- Your goal
The lines you return should be those containing the string "agent", taken from the data below.

- Provided entries

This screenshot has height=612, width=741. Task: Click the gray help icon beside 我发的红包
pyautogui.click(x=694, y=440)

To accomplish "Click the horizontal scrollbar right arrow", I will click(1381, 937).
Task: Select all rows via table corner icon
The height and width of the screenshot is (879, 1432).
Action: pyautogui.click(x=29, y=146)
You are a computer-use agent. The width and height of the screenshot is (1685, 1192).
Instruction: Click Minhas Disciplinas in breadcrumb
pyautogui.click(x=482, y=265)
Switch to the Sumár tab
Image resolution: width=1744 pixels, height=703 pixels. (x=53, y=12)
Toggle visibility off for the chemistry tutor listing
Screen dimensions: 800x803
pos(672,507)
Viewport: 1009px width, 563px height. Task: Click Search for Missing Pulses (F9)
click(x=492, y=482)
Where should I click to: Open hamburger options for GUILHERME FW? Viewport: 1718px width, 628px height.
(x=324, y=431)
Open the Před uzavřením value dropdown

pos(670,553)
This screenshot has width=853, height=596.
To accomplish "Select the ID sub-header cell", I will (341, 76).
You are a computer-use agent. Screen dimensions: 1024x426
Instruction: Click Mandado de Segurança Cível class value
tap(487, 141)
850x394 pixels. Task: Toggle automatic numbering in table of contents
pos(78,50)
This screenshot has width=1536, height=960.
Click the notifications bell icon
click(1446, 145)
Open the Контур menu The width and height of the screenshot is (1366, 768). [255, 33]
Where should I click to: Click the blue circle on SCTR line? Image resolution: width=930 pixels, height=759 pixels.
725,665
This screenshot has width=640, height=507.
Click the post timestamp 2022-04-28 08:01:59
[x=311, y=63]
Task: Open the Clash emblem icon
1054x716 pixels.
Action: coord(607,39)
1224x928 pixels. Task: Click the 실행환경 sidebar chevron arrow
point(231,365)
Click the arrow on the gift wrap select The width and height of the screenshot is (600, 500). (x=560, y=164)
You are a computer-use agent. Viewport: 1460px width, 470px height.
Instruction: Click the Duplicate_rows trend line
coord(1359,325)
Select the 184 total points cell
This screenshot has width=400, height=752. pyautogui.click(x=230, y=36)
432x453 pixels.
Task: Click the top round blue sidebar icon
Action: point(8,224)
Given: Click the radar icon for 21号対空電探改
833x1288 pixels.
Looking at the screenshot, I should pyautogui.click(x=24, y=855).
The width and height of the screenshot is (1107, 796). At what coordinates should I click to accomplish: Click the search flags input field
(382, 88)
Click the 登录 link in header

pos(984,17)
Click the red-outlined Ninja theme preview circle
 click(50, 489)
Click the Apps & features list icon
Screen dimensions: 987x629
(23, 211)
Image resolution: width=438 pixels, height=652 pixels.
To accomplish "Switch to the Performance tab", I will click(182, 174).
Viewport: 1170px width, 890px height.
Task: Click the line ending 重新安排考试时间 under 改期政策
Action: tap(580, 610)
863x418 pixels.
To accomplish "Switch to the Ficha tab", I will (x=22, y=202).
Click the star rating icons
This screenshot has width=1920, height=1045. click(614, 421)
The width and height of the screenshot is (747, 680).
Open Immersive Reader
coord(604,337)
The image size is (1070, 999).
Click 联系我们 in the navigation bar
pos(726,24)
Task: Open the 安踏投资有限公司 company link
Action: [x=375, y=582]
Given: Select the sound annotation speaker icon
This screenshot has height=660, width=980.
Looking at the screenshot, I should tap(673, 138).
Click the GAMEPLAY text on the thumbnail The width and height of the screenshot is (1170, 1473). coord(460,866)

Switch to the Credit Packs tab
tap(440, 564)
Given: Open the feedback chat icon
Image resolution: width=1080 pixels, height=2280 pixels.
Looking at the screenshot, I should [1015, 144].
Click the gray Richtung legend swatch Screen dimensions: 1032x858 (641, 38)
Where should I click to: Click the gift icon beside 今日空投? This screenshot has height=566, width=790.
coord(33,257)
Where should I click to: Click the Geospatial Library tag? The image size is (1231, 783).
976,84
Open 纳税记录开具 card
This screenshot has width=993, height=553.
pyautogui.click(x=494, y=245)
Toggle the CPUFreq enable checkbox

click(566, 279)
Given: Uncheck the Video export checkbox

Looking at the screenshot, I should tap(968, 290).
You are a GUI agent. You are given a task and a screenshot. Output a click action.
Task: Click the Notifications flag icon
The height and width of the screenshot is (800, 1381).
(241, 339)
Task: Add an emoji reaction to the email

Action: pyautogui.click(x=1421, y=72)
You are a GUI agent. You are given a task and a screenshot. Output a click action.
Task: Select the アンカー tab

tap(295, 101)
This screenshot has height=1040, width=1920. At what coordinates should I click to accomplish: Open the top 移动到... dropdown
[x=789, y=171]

- Reply
You are a computer-use agent. The width and height of the screenshot is (1685, 1192).
You are a computer-use agent. Screen dimensions: 1024x426
You are a computer-use agent. Viewport: 1460px width, 470px height.
You are a GUI agent. You are given a task and a screenshot. Output a click action.
You are a GUI agent. You are given a task and a screenshot. Output a click action.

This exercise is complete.